More and more blogs, link directories, and other types websites tend to add the rel="nofollow" attribute to external links to tell search engines not to follow them, meaning that the Google PageRank is not inherited by the externally linked pages.

Clearly this is bad from an SEO perspective for the external pages but may have a positive effect for the internal website links, because they receive more value. This seems somewhat egoistic but hey we all know that money makes the world go round and website owners will argue that they only do it for spam prevention.

Actually I don't believe that this prevents spam but only helps Google etc. to filter out potentially spammy sites. Webmasters using this attribute could be considered Google servants.

Using browser extensions, such as SEO for Firefox or Search Status lets you highlight exactly those links to expose pages where rel="nofollow" is used.

You can also use this to see which link directories add value for your site or not. Considering that most of them won't bring much traffic to your site anyway this is an additional argument not to pay for services that promise to submit your site to hundreds or even thousands of directories and search engines.

To sum up the benefits of rel="nofollow":

  • it saves money, because you don't need to pay for submission services
  • it saves time, because you don't need to leave comments on websites where its in use
  • it saves bandwidth, because your site is not spidered that much
  • using tools to highlight those links draws more attention to them from human users

To sum up the drawbacks of rel="nofollow":

  • your site does not inherit PageRank
  • only SEOs use such browser extensions

My conclusion is that rel="nofollow" has more negative effects for the vast majority of website owners than positve ones. To me this attribute is not compatible with the concept of hypertext.

To visualize the sinisterness of rel="nofollow" install Search Status highlight those links and go to your del.icio.us bookmarks page. I promise, you won't visit that page again.

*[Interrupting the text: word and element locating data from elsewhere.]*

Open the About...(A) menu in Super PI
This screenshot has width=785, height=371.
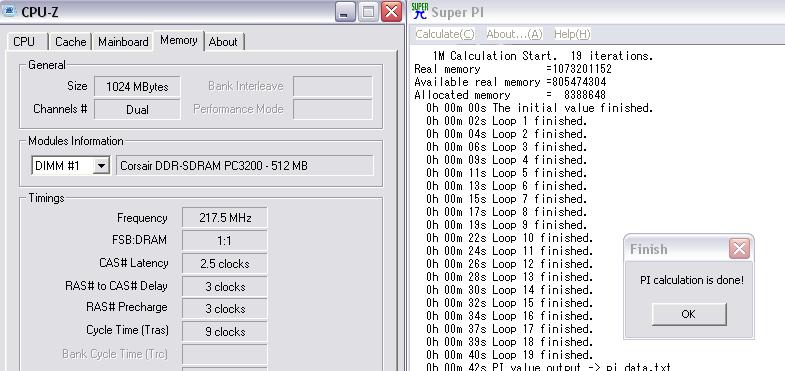514,34
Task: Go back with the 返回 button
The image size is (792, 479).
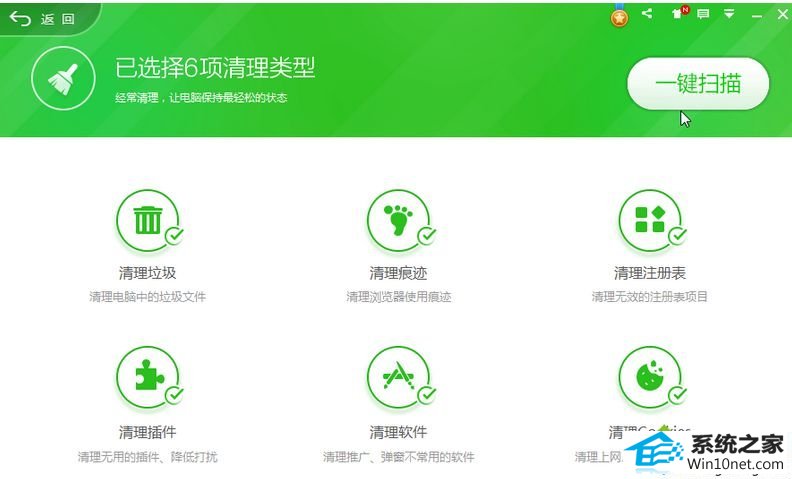Action: click(x=45, y=19)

I just wrote a long reply, hit preview and lost everything :( So here is a shorter reply. Most blogs are a mess as far as linking structure, and honestly nofollow on comments should be the least of their worries. The uncontrolled linking "ball" structure actually prevents most of the PR being wasted to external links. If you have 50 people on a blogroll, especially if they are not reciprocating, links in comments are an extremely small issue. If you haven't read it, Revenge of the Mininet, and the bonus "Dynamic Linking" ebook are exceptionally good reads. I include a link to it in the following article on my blog. Revenge of the Mininet | 3rd Party content | Blog Comments | No Follow The article discusses how PR can be controlled to some extent on a blog, and gives hints to what might be possible in the future.
That is what you get when you write things twice, this link should work. Revenge of the Mininet | 3rd Party content | Blog Comments | No Follow
I agree using it for spam comments and on certain forums but not for every outbound link (what are people hiding from?)
The global use of the nofollow attribute in my hebrew website-building blog seems to be one of the reasons for it's PR6 status. My policy is that people who want a regular link should generally give something back. This allows me to approve more content, not being afraid that the PR will go out. Indeed, I get less content, since people have less motivation to write.